=== PROBLEM REQUIREMENTS ===
In the entries below, go to the line containing "The image size is (1149, 694)." and repeat it along with every later line, exactly.

=== DATA TO EXAMINE ===
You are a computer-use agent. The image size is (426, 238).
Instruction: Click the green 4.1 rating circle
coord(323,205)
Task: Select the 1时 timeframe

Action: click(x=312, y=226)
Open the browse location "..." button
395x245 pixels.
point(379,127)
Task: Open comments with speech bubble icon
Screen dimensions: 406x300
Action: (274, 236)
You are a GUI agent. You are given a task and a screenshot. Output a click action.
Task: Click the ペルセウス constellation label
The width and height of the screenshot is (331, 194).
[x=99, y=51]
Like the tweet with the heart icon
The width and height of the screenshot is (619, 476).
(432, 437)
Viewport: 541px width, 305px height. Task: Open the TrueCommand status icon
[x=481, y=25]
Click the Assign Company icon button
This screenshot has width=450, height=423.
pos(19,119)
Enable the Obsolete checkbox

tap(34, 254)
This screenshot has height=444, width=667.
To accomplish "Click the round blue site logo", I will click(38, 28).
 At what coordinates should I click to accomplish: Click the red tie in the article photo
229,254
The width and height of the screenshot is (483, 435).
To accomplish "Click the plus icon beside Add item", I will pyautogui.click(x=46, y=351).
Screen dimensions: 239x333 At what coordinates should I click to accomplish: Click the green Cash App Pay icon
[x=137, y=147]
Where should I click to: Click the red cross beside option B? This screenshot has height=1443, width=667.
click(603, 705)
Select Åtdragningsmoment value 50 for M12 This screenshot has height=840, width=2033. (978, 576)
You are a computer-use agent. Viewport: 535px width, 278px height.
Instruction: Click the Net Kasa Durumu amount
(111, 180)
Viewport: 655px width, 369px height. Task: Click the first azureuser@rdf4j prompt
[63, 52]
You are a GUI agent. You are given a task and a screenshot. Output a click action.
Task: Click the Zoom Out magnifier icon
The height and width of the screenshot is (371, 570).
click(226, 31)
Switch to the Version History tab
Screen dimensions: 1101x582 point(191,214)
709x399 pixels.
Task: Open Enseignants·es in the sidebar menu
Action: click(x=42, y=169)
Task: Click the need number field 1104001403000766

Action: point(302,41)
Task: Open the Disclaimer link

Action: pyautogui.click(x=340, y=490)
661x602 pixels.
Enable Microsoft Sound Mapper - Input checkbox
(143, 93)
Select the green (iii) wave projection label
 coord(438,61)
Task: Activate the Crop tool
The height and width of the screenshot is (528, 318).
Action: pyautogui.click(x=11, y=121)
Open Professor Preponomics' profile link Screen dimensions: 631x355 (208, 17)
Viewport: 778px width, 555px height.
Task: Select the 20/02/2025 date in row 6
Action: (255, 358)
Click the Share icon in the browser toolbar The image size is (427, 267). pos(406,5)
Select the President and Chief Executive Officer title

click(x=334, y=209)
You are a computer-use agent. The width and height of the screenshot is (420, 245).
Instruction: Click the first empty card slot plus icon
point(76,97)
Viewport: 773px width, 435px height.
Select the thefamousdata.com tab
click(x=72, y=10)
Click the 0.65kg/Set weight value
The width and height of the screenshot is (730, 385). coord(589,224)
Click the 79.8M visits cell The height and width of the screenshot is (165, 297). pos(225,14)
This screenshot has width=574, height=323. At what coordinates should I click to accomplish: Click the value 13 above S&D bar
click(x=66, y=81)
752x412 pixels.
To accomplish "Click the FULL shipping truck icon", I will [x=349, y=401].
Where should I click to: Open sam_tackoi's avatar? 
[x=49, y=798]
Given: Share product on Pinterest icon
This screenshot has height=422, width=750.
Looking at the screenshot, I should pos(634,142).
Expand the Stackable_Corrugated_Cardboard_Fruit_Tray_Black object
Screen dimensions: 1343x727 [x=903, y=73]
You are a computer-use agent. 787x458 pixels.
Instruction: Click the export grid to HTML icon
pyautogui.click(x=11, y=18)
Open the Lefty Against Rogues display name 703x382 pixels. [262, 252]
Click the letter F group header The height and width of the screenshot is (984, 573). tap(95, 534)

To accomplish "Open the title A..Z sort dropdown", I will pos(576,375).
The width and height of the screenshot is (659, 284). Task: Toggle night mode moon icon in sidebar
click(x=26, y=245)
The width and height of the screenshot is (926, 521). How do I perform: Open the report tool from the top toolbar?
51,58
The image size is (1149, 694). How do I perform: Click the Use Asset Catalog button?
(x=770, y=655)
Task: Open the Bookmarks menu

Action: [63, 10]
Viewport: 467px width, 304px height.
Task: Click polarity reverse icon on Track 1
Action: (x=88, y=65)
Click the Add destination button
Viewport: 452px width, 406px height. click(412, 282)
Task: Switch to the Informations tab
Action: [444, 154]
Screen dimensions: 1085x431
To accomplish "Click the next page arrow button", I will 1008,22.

=== REPLY ===
The image size is (1149, 694). How do I perform: Click the Use Asset Catalog button?
(x=770, y=655)
Task: Open the Bookmarks menu

Action: [63, 10]
Viewport: 467px width, 304px height.
Task: Click polarity reverse icon on Track 1
Action: (x=88, y=65)
Click the Add destination button
Viewport: 452px width, 406px height. click(412, 282)
Task: Switch to the Informations tab
Action: [444, 154]
Screen dimensions: 1085x431
To accomplish "Click the next page arrow button", I will 1008,22.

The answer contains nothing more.